类风湿性关节炎（RA）是以关节滑膜炎性损伤为特征的慢性自身免疫性疾病。NF-κB持续活化导致炎性因子的过度分泌是RA发生的主要因素。miRNA可广泛参与靶基因表达调控，影响多种疾病进程。我们通过芯片筛选发现，miR-103在RA滑膜细胞中表达显著下调。同时预实验结果表明，miR-103的下调可由NF-κB活化所介导，miR-103又可通过调节TAK1和βTrCP而增强NF-κB活化。那么在RA滑膜细胞中是否存在着NF-κB和miR-103调节环路？该环路是否调节着下游炎性因子的过度分泌及滑膜细胞的功能？为阐明上述问题，本项目拟在前期基础上，深入研究滑膜细胞中NF-κB和miR-103相互调节、协同作用的分子机制及其对NF-κB下游炎性因子分泌以及细胞增殖、侵袭功能的影响。这些研究可拓展对NF-κB信号调控机制的认识，还可发现RA中炎性反应信号放大过程的新机制，具有重要的理论意义和临床意义。

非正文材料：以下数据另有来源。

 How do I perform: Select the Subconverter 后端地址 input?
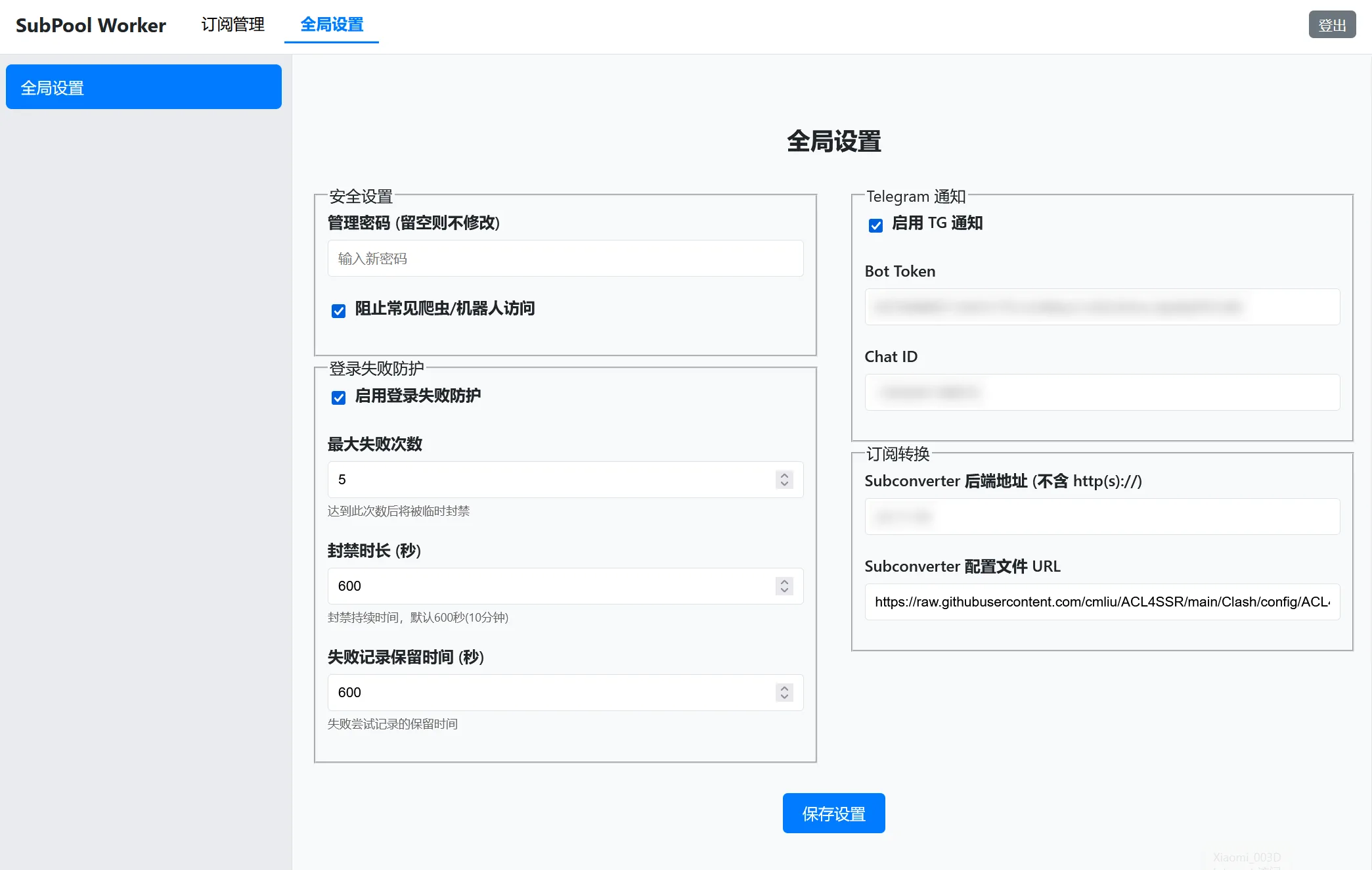(x=1101, y=516)
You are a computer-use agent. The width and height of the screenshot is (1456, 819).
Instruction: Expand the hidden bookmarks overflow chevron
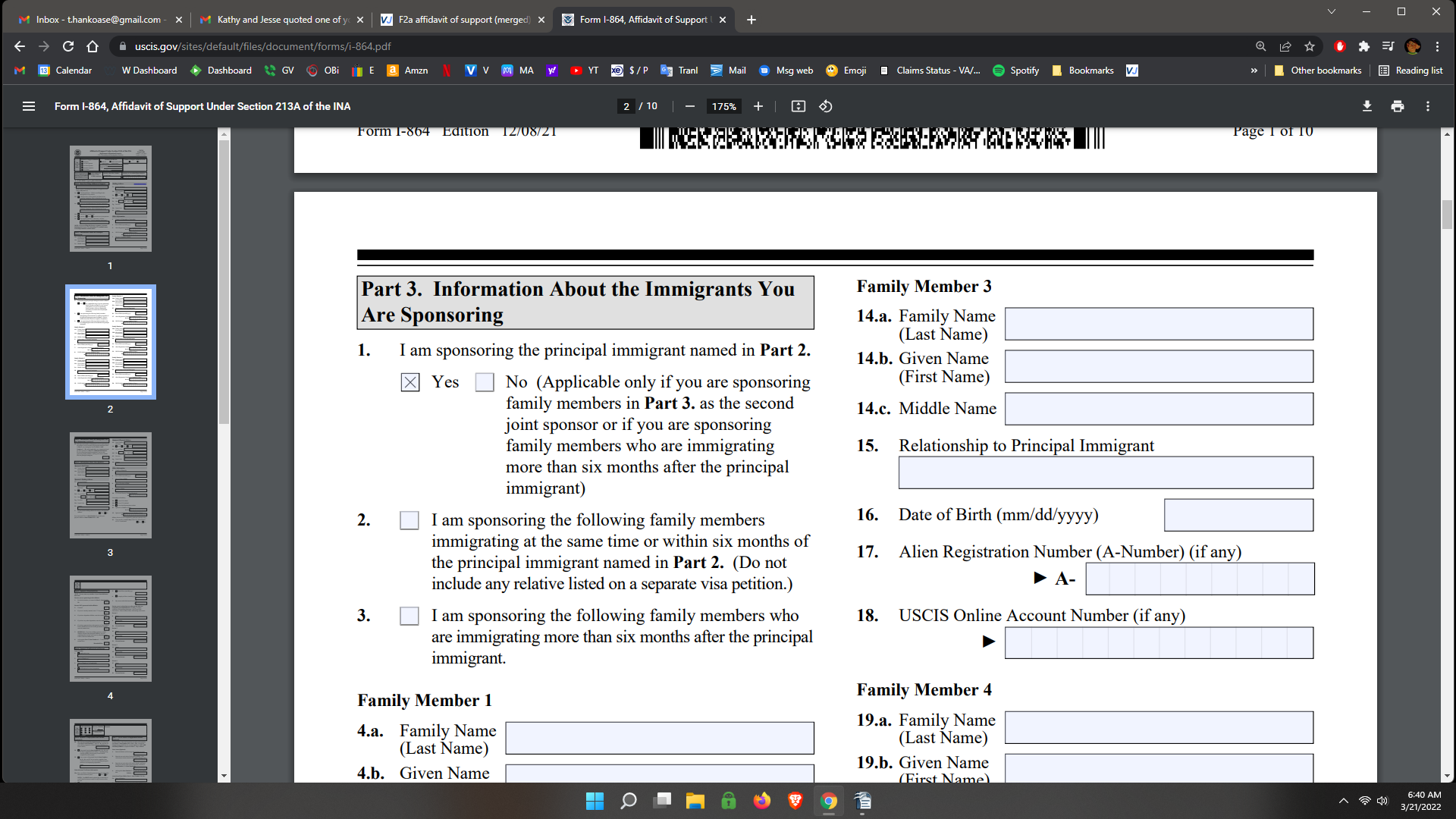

RA是以关节滑膜炎性损伤和骨破坏为特征的慢性自身免疫性疾病。滑膜成纤维细胞（FLS）是关节滑膜的重要组成细胞，在RA关节炎症及软骨破坏中发挥重要作用。持续的滑膜炎症致使FLS细胞增殖/凋亡特性异常、数量急剧增加，继而引起滑膜增生。同时，FLS细胞与关节腔内免疫细胞一起打破了正常关节腔内的免疫平衡，最终导致关节与软骨的损伤。因此，阐明FLS细胞生物学功能变化的调控机制，对揭示RA的发病、致病机制具有重要的指导价值。我们通过芯片筛选发现，miR-103和miR-10a等分子在RA FLS中表达显著下调。随后的研究表明，miR-103和miR-10a可被TNF-α、IL-1β等多种RA经典炎性因子下调，这种下调依赖于NF-κB信号通路的活化，且需要NF-κB下游新合成的转录因子YY1的参与。生物信息学分析、双荧光素酶报告系统检测等分析表明miR-103的靶基因为TAK1、IL-15和DKK1，而miR-10a的靶基因为IRAK4、TAK1和BTRC。其中IRAK4、TAK1和BTRC是NF-κB信号通路活化的重要介导分子，而IL-15和DKK1则是破骨细胞发育分化的调控因子。进一步的研究表明，通过调节靶基因，miR-103a和miR-10a一方面可以协同作用促进NF-κB通路的活化和下游TNF-α、IL-1β、IL-6、IL-8和MCP-1等炎性因子和基质金属蛋白酶MMP-1和MMP-13等的表达，并进而促进FLS细胞的增殖、侵袭和迁移；另一方面可以通过DKK1等因子促进破骨细胞的发育分化，并在MMP分子的协同作用下促进RA的骨破坏。最后，CIA动物实验表明提高miR-103（AgomiR-103a）的水平可以显著改善模型小鼠的临床评分、关节肿胀和关节骨破坏。本项目揭示了RA中存在TNF-α/IL-1β→NF-κB/YY1→miR-10a/miR-103a→NF-κB→TNF-α/IL-1β信号调节环路和TNF-α/IL-1β →NF-κB/YY1→miR-10a/miR-103a→DKK1/IL-15/MMPs→破骨细胞分化信号通路。该研究阐明了TNF-α/IL-1β等炎症因子通过非编码RNA促进RA发生发展的分子机制。拓展了RA中NF-κB信号通路活化及放大的认识，发现了RA中炎性反应和骨破坏的新机制，具有重要的理论意义和临床意义。